[edit]

# Reduced-Rank Regression with Operator Norm Error

*Proceedings of Thirty Fourth Conference on Learning Theory*, PMLR 134:2679-2716, 2021.

#### Abstract

A common data analysis task is the reduced-rank regression problem: $$\min_{\textrm{rank-}k X} \|AX-B\|,$$ where $A \in \mathbb{R}^{n \times c}$ and $B \in \mathbb{R}^{n \times d}$ are given large matrices and $\|\cdot\|$ is some norm. Here the unknown matrix $X \in \mathbb{R}^{c \times d}$ is constrained to be of rank $k$ as it results in a significant parameter reduction of the solution when $c$ and $d$ are large. In the case of Frobenius norm error, there is a standard closed form solution to this problem and a fast algorithm to find a $(1+\varepsilon)$-approximate solution.

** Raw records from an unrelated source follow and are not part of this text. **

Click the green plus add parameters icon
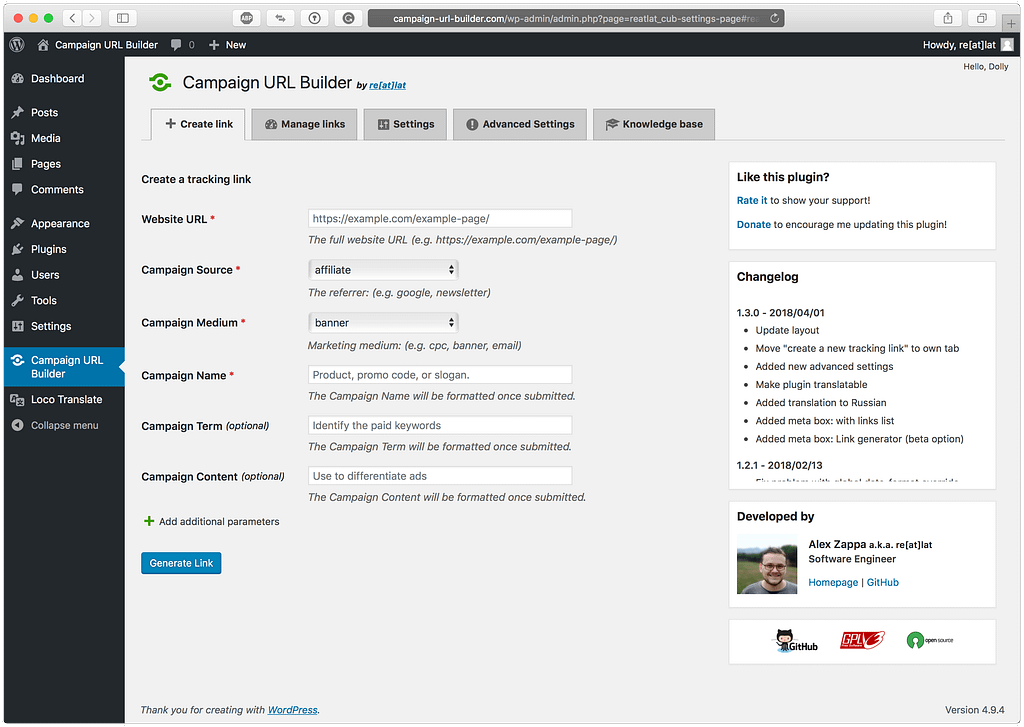Image resolution: width=1024 pixels, height=727 pixels. (x=149, y=521)
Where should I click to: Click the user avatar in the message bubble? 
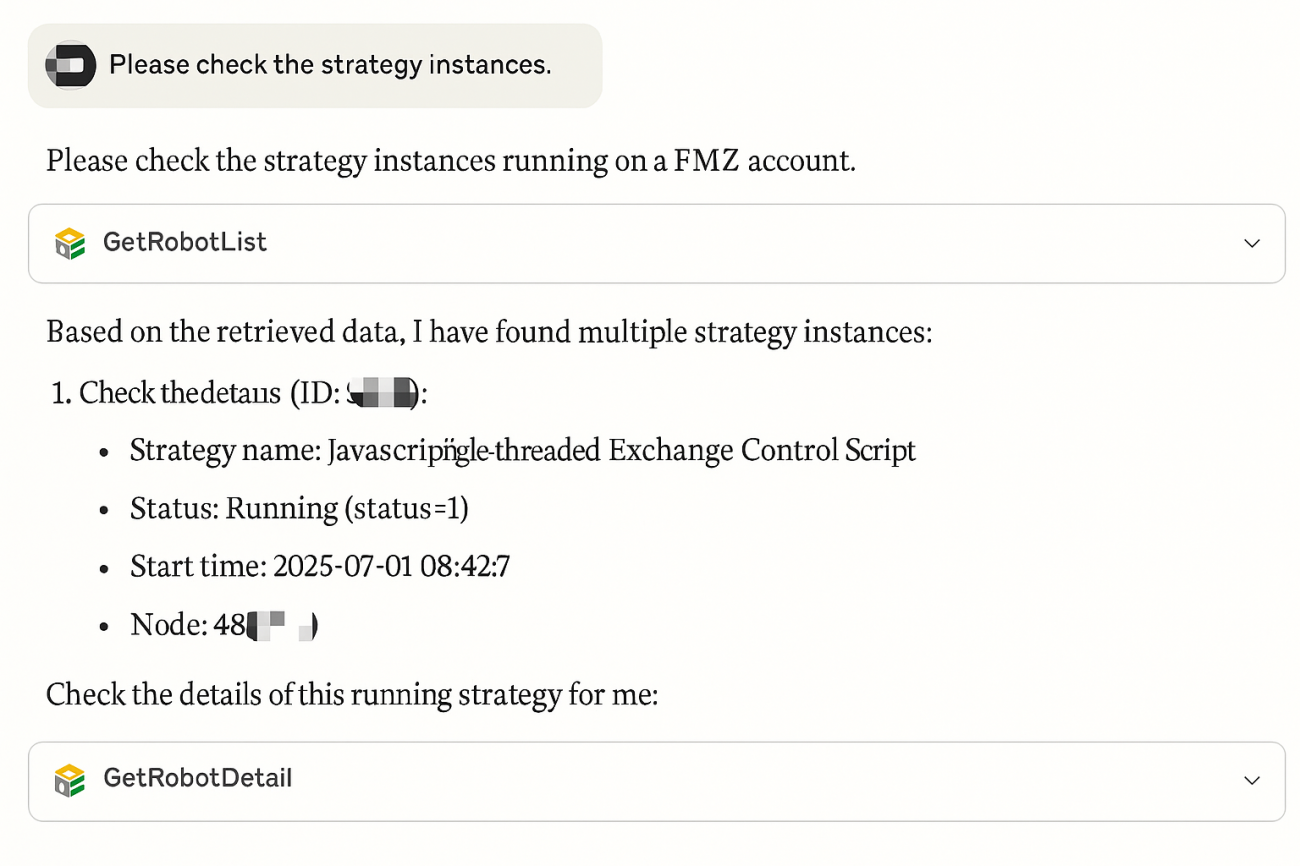(x=70, y=66)
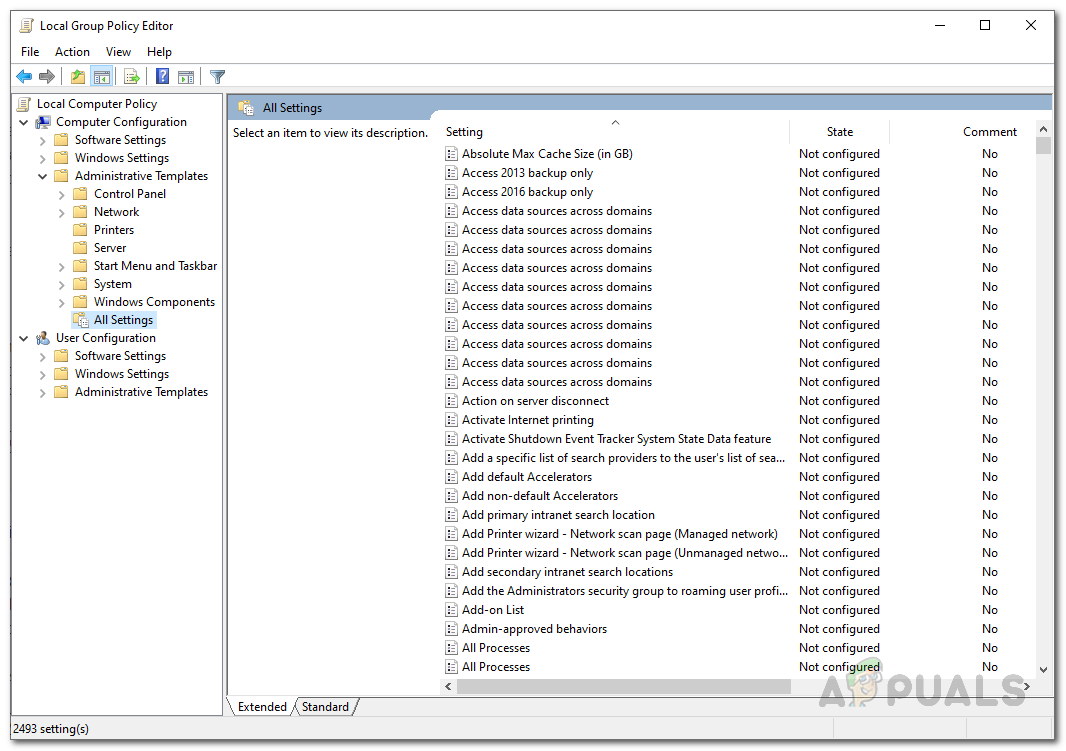Toggle the Show/Hide Action Pane icon
The width and height of the screenshot is (1066, 751).
tap(186, 77)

However, for the important case of operator norm error, no closed form solution is known and the fastest known algorithms take singular value decomposition time. We give the first randomized algorithms for this problem running in time $$(nnz{(A)} + nnz{(B)} + c^2) \cdot k/\varepsilon^{1.5} + (n+d)k^2/\epsilon + c^{\omega},$$ up to a polylogarithmic factor involving condition numbers, matrix dimensions, and dependence on $1/\varepsilon$. Here $nnz{(M)}$ denotes the number of non-zero entries of a matrix $M$, and $\omega$ is the exponent of matrix multiplication. As both (1) spectral low rank approximation ($A = B$) and (2) linear system solving ($n = c$ and $d = 1$) are special cases, our time cannot be improved by more than a $1/\varepsilon$ factor (up to polylogarithmic factors) without a major breakthrough in linear algebra. Interestingly, known techniques for low rank approximation, such as alternating minimization or sketch-and-solve, provably fail for this problem. Instead, our algorithm uses an existential characterization of a solution, together with Krylov methods, low degree polynomial approximation, and sketching-based preconditioning.